## [Problem statement]
Rewrite the lines from the very first one through the line containing "Looking at the", inclusive, as a numbered list, skipping blank lines and leaving out the pictures.

## [Material for the task]
======

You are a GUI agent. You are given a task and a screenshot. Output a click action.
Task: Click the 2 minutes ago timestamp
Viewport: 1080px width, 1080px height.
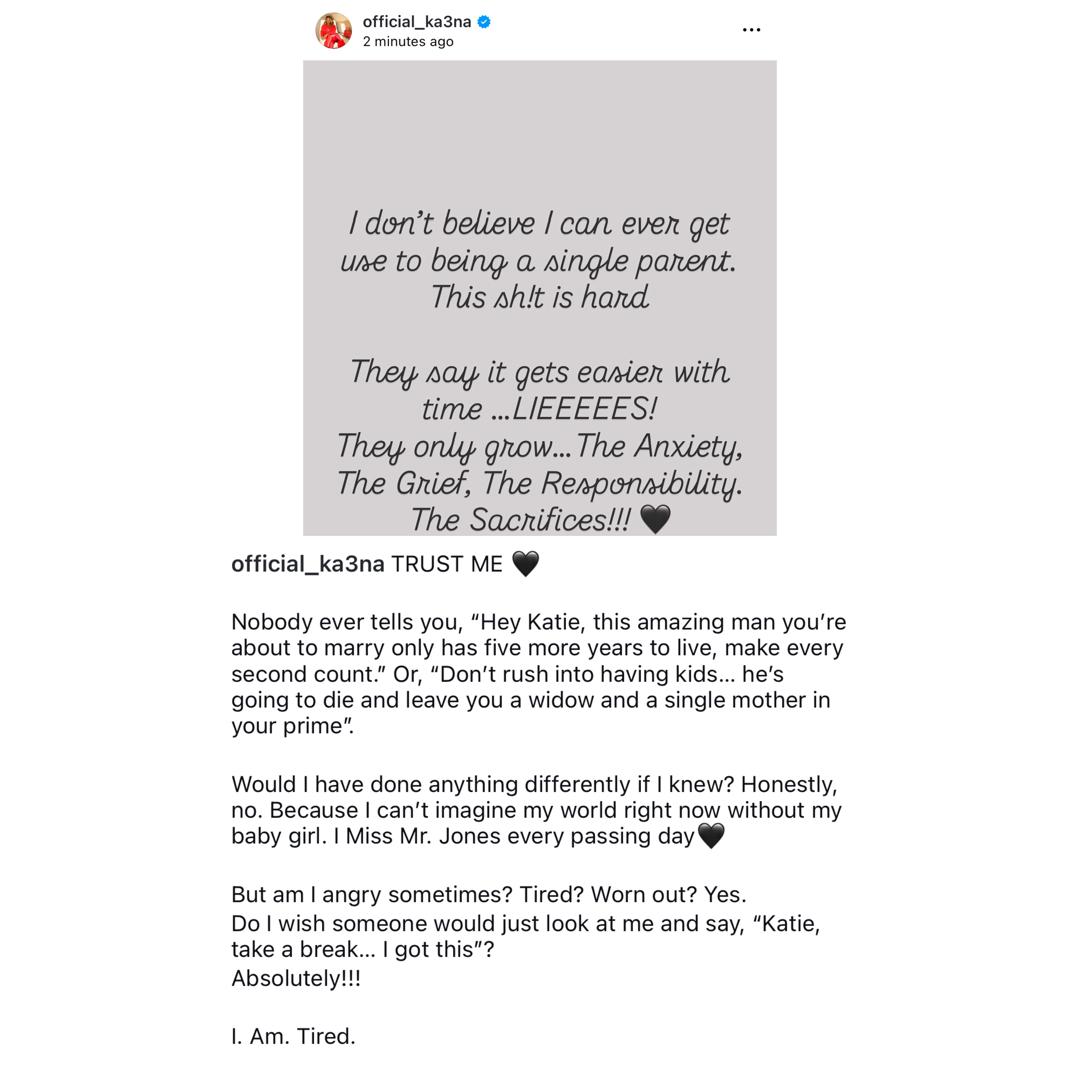pyautogui.click(x=408, y=42)
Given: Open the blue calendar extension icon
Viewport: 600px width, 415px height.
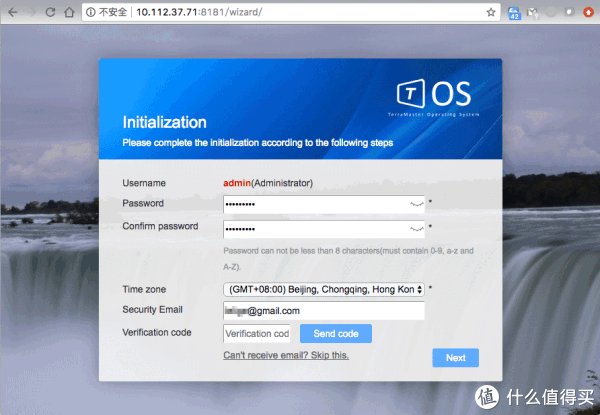Looking at the screenshot, I should [515, 13].
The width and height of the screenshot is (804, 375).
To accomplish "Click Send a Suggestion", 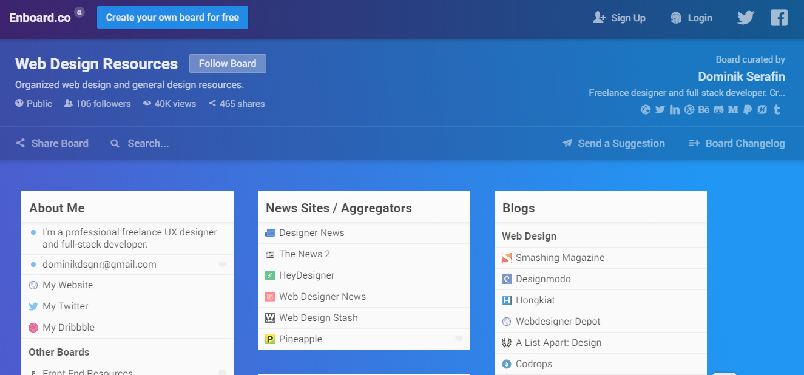I will (613, 144).
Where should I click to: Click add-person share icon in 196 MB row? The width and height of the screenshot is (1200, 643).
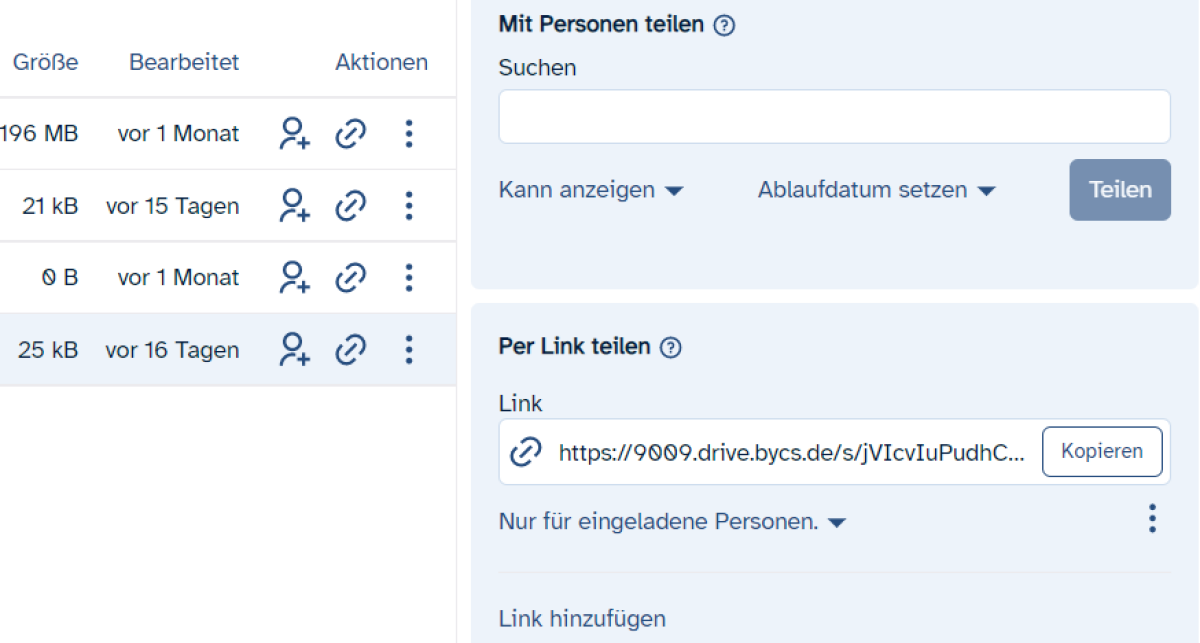pyautogui.click(x=294, y=134)
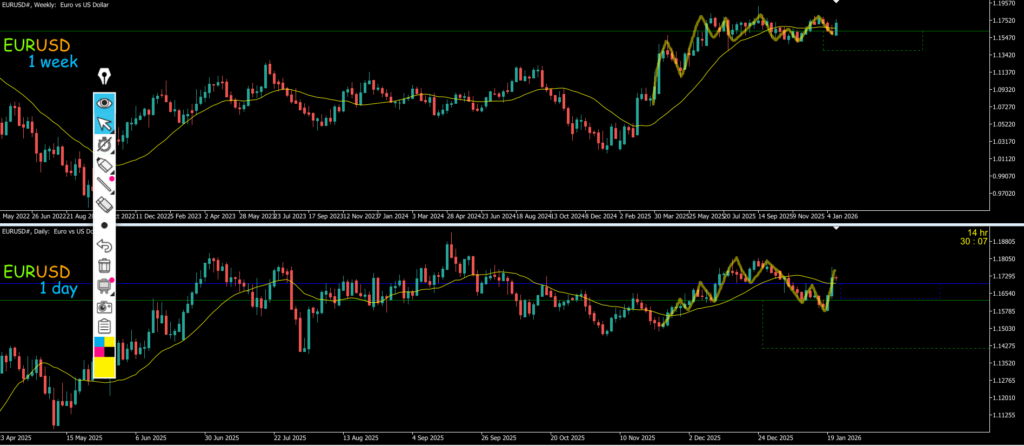Toggle the crossed-out circle tool
This screenshot has width=1024, height=446.
coord(104,145)
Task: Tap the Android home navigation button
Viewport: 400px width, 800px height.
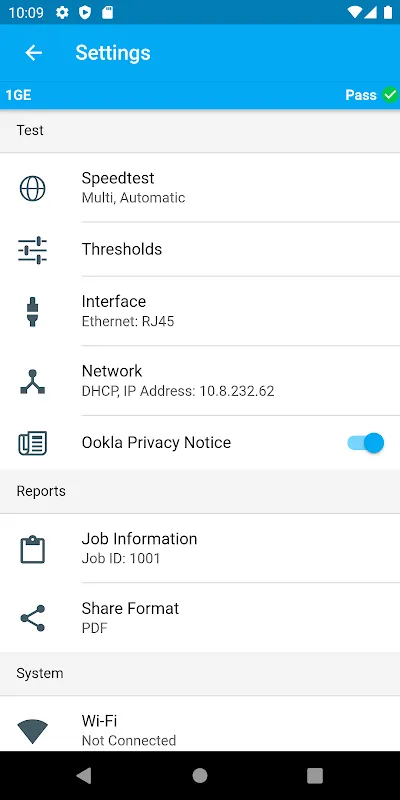Action: 200,776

======

## [Completed exercise]
1. You are a GUI agent. You are given a task and a screenshot. Output a click action.
2. Task: Click the 2 minutes ago timestamp
3. Viewport: 1080px width, 1080px height.
4. pyautogui.click(x=408, y=42)
5. Given: Open the blue calendar extension icon
6. Viewport: 600px width, 415px height.
7. Looking at the screenshot, I should [515, 13].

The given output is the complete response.